The researchers conducted a secondary analysis of existing data from the 1987 Minnesota Adolescent Health Survey. This survey was a comprehensive, anonymous survey given to 36,284 students attending randomly selected public schools throughout Minnesota. The sample of the researchers' analysis was a subset of 3,816 young women (ages 12-19), 182 who had identified themselves as bisexual or lesbian, 1,753 as unsure of their sexual orientation, and a comparison group of 1,881 who identified themselves as heterosexual.

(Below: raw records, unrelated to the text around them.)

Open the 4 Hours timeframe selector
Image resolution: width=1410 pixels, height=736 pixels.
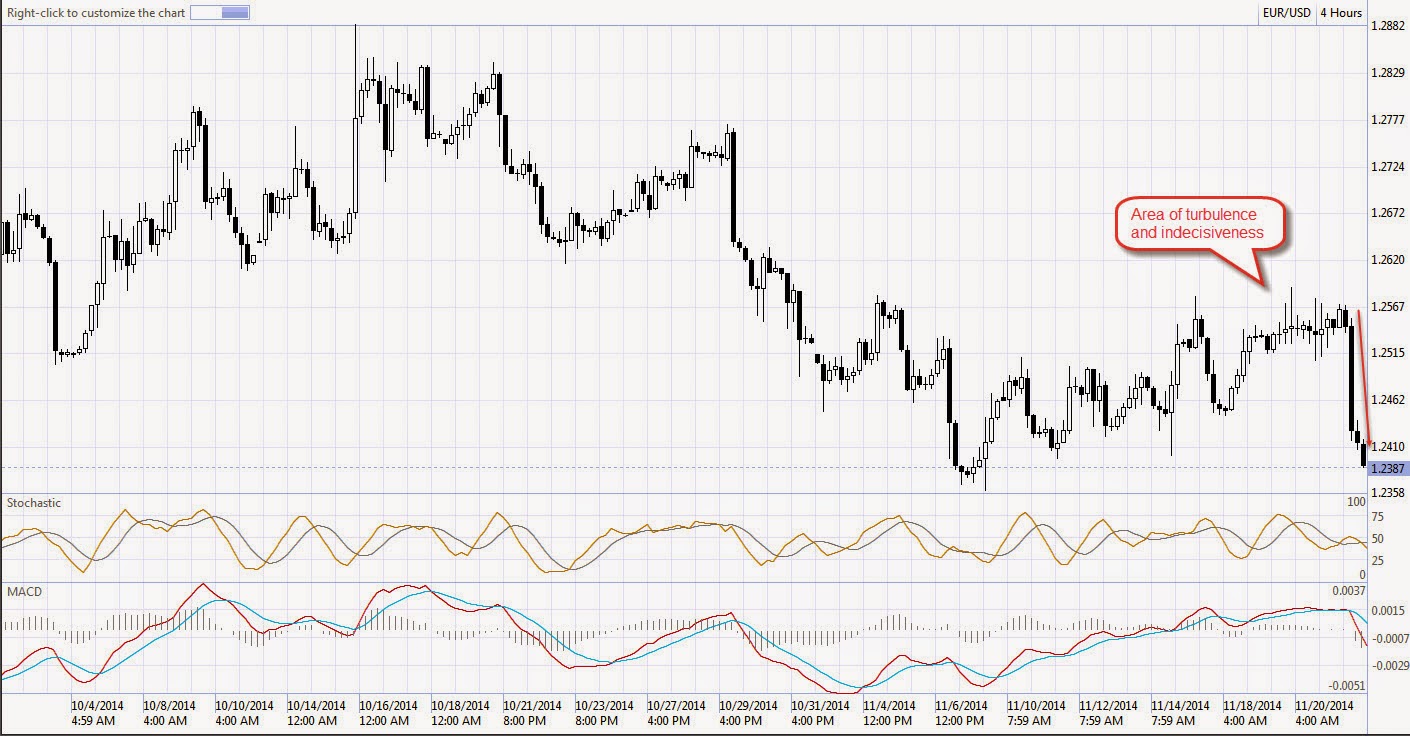point(1341,13)
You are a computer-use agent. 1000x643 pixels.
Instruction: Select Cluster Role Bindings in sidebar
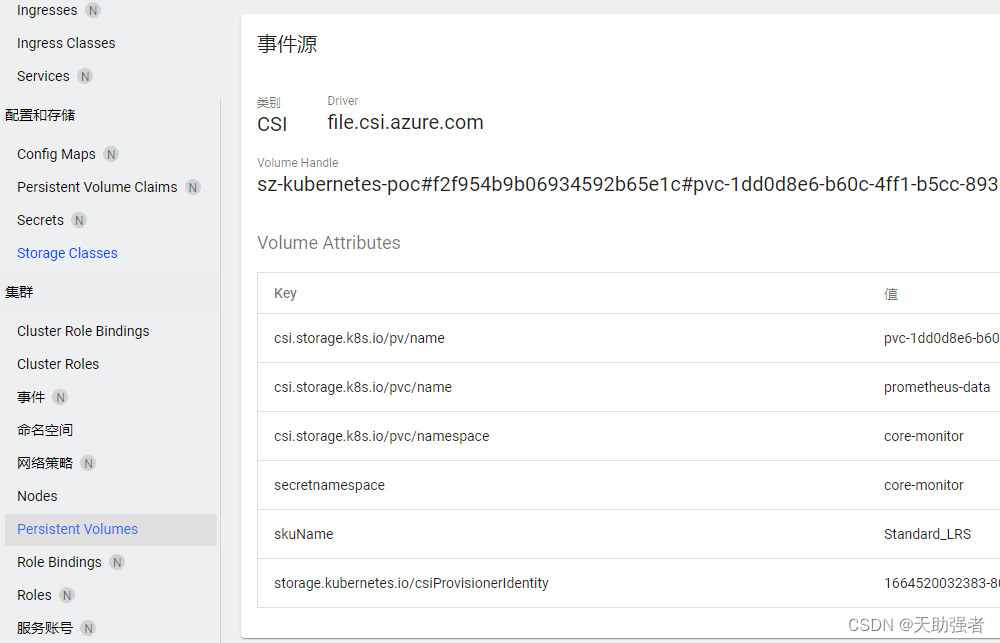(x=83, y=330)
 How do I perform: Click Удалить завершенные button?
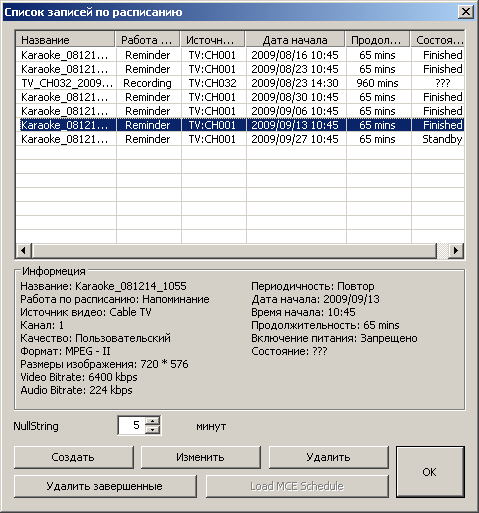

When data from all respondents were compared by sexual orientation, unsure respondents reported the lowest prevalence of intercourse (22%), followed by heterosexual (29%) and bisexual/lesbian youth (33%). Bisexual/lesbian youth were also more likely to report a history of physical abuse (19%) versus the unsure (13%) and heterosexual (15%) youth. Additionally, the bisexual and lesbian respondents reported a pregnancy rate (12%) twice that of the heterosexual (5%) or unsure (6%) adolescents. Of all respondents, 6% of youth identifying as bisexual or lesbian reported involvement in prostitution compared with approximately 1% for unsure and heterosexual youth.

Among respondents who reported ever having intercourse (N=990), unsure respondents were significantly more likely to report no use of contraceptives (44%) compared with heterosexual (23%) and lesbian and bisexual (30%) young women. Among sexually experienced respondents who used any contraceptive method, bisexual/lesbian women and heterosexual women were significantly more likely to use less effective methods (e.g., withdrawal or rhythm) compared with unsure women.

Frequency of intercourse was also significantly different with 22% of lesbian/bisexual respondents reporting intercourse occurring daily or several times a week versus 15% for heterosexual youth and 17% for unsure women. Recent engagement in prostitution among sexually experienced respondents is significantly higher for bisexual/lesbian young women (10%) compared with those classified as heterosexual (2%) or unsure (3%).

For those respondents who reported ever being pregnant (N=172), lesbian/bisexual women were more likely to report multiple pregnancies compared with unsure and heterosexual women (24%, 15%, and 10%, respectively). Lesbian and bisexual respondents also reported worse pregnancy outcomes, with 29% reporting miscarriage or infant death as compared to approximately 12% for the unsure group, and 20% for the heterosexual youth. Of respondents who had ever been pregnant, 44% of lesbians/bisexuals reported recent engagement in prostitution, nearly ten times the rate of ever-pregnant unsure or heterosexual youth.

The authors conclude that more research is needed to explore the relationship between sexual identity, its development, and sexual risk-taking behaviors. They also call for interventions targeting gay, bisexual, and unsure youth to help reduce sexual and physical abuse, as well as decrease reliance on prostitution as a means of survival for homeless lesbian or bisexual youth.

The authors also challenge the idea that adolescents who report being bisexual, lesbian, or unsure of their sexual orientation are not in need of family planning counseling. In fact, they urge clinicians and researchers working with these populations to be aware of the increased psychosocial and health risks faced by these youth.

Saewyc E.M., Bearinger L.H., Blum R.W., Resnick M.D. Sexual intercourse, abuse and pregnancy among adolescent women: Does sexual orientation make a difference? Family Planning Perspectives, 31(3), 127-131, 1999.